Quisiera saber si podemos utilizar "querido" como "chéri" en francés ?

Gracias. Tite_Fraiize67.


----------



## delriosolorzano

si. como en una carta??? en una carta seris "chér paquito" y si quieres decir asi como mi novio o mi amor, dirias "mon chèri" (sin el nombre de la persona.


----------



## Steph.

Yo prefiero emplear la palabra " *cariño* "


----------



## Tina.Irun

delriosolorzano said:


> si. como en una carta??? en una carta sería "cher paquito" y si quieres decir mi novio o mi amor, dirías "mon chéri" (sin el nombre de la persona.


 
Cher Paquito = Estimado Paquito (correo comercial)
Mon cher ami = mi querido amigo
(Mon) chéri, vient au lit  = cariño, ven a la cama


----------



## martikea

Puedes empezar una carta:

Querida María: 
O 
Querido Carlos, 

Pero mon chéri o ma chérie no se dice mi querido o mi querida, es  Mi *Cariño*.
Mi querido o querida  se utiliza con otro significado.


----------



## Oluc (Yvon)

"Mi tesoro" ?


----------



## Tina.Irun

Oluc (Yvon) said:


> "Mi tesoro" ?


Entonces sería "Mon trésor"


----------



## Tite_Fraiize67

Iglesia said:


> (Mon) chéri, vient au lit = cariño, ven a la cama


 
Es muy calor ! 
Gracias para vuestras respuestas !


----------



## Tina.Irun

Tite_Fraiize67 said:


> Es muy calor !  mejor decir: "es muy caliente"


----------



## Tite_Fraiize67

Sí gracias !


----------



## krisstin

Hola nuevamente  atodos en el foro. Tenia una duda respecto la significado de las siguientes palabras:

- Cher = querido(a)

- Chère = querido(a)

- Chéri = querido(a)

- Chérie = querido(a)

Cuales serian las posible diferencias? (si es que las hubieran)
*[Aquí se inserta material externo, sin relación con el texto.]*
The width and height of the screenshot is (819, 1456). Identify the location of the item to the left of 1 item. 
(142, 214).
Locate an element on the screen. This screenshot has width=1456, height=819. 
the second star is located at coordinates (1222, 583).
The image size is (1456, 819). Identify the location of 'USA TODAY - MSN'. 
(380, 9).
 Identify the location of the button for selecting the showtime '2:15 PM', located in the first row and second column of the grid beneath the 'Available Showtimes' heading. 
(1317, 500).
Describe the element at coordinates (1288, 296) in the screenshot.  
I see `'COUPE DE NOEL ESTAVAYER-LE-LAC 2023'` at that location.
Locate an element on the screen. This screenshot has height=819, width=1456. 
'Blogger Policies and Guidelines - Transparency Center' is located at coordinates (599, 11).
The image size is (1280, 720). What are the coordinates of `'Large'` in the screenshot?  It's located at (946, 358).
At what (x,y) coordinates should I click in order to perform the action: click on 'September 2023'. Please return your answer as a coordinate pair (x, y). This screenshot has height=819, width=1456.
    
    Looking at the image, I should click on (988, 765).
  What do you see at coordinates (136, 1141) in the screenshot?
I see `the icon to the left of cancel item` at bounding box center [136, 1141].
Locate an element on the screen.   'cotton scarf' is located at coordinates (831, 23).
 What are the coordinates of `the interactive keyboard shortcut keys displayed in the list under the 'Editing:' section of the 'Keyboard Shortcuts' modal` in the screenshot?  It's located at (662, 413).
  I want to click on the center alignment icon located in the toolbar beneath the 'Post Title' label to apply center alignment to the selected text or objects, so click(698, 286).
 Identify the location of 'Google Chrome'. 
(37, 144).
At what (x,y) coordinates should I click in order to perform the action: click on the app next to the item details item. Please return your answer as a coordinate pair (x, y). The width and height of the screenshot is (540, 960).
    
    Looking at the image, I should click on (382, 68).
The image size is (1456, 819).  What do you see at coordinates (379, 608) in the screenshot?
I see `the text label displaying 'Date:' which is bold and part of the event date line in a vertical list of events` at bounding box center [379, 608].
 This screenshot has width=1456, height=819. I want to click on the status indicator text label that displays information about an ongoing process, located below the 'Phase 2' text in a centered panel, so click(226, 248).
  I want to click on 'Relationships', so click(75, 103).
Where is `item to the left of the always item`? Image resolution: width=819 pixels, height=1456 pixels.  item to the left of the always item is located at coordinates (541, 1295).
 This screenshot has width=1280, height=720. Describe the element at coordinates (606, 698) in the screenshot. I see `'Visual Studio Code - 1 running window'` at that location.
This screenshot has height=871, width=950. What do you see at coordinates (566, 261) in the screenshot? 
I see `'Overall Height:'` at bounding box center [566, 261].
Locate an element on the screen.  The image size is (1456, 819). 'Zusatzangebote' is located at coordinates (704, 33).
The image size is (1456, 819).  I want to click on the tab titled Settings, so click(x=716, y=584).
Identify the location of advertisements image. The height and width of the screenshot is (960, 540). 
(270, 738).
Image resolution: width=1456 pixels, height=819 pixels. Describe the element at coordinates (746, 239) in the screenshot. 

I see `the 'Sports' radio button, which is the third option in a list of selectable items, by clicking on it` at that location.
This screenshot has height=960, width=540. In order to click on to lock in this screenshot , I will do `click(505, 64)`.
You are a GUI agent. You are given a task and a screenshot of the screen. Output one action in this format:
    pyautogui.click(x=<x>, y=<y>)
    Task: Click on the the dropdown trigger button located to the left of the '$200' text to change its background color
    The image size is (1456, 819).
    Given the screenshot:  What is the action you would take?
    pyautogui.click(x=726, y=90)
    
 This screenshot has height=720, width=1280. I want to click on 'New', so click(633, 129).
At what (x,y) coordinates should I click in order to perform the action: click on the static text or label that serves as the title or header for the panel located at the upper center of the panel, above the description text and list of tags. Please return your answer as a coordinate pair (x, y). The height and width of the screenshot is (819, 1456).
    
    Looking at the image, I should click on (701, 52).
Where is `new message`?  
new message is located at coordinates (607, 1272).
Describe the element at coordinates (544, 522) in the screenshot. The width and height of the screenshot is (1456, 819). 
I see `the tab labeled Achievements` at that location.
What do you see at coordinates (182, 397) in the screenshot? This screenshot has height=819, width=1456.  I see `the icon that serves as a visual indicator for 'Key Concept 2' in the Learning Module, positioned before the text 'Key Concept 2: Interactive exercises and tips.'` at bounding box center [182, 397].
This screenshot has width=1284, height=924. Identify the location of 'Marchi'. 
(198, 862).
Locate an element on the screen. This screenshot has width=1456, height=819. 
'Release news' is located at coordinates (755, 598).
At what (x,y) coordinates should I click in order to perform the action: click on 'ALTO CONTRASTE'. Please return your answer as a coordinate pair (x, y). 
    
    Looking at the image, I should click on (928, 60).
Muchas gracias de antemano.


----------



## pipasdegirasol

Formal :

Cher Monsieur, Chère Madame etc.

Informal :

Chère Nicole, Cher ami , mes chers enfants etc.

Mon chéri  / ma chérie / chéri, chérie : a tu pareja, a tu novio, hijo, nieto etc.


----------



## JustBren

Hola! Tengo una gran duda respecto a la palabra Mon Chéri. Un amigo me dijo que tiene un uso diferente al de mi querido o mi querida, y leyendo varias preguntas encontré que mon chéri solamente es de ella a el, pero entonces, si un hombre usa la palabra mon chéri a que se refiere?


----------



## Cenimurcia

puede dirigirse a su hijo / su nieto o también a su pareja que sea hombre o .... mujer.... será poco usual pero yo se lo escuché muchas veces a mi abuelo...


----------



## Lucky19

En revanche, un homme dira "ma chérie" à sa femme. Je le précise au cas où.


----------



## Cenimurcia

justement, Lucky, ce que je disais, c'est que mon grand-père (corrézien d'origine  ) s'adresse parfois à ma grand-mère ou à nous, ses petites-filles, en nous disant "mon cheri" au lieu de "ma chérie".... mais je dois reconnaître que je n'ai jamais entendu que lui utiliser "mon chéri" pour s'adresser à une femme...


----------



## lorean

J´ai souvent entendu "mon cherie" lorsque l´on s´adresse à une femme.
Peut-être par similitude avec "mon amie": afin d´éviter un hiatus on ne dit "ma amie".
Salut.


----------



## JustBren

Entonces siempre se usa para dirigirse a una mujer a la que se le tiene un aprecio especial? Puede ser para dirigirse a la madre o a la abuela como en el caso de Cenimurcia? Merci beaucoup par ses réponses!


----------



## Cenimurcia

(cuidado, mi abuelo se dirige a su mujer, que es mi abuela... no sé qué le decía a su madre pero no creo que fuese Mon chéri o Ma chérie...  )
De todas formas y aunque se pueda escuchar, creo que es mejor que te quedes con Ma chérie para dirigirse a mujeres y Mon chéri para los hombres


----------



## jimenag

Nueva pregunta​
Disculpen, cual es la diferencia entre cher y cherie, ya se que ambos significan querido, pero ¿por qué a veces se usa uno y no el otro? Gracias


----------



## yserien

La misma diferencia que hay entre el artículo masculino y el femenino.le,la  : un, une etc....etc


----------



## jimenag

a ok,, si gracias, pero mi duda, y disculpen si no lo aclare antes, es que porque a veces es cher y a veces chéri. Gracias


----------



## swift

Hola:

Comentar, además, que "cher" es caro en el sentido económico; "chéri(e)" sencillamente no se usa con ese sentido.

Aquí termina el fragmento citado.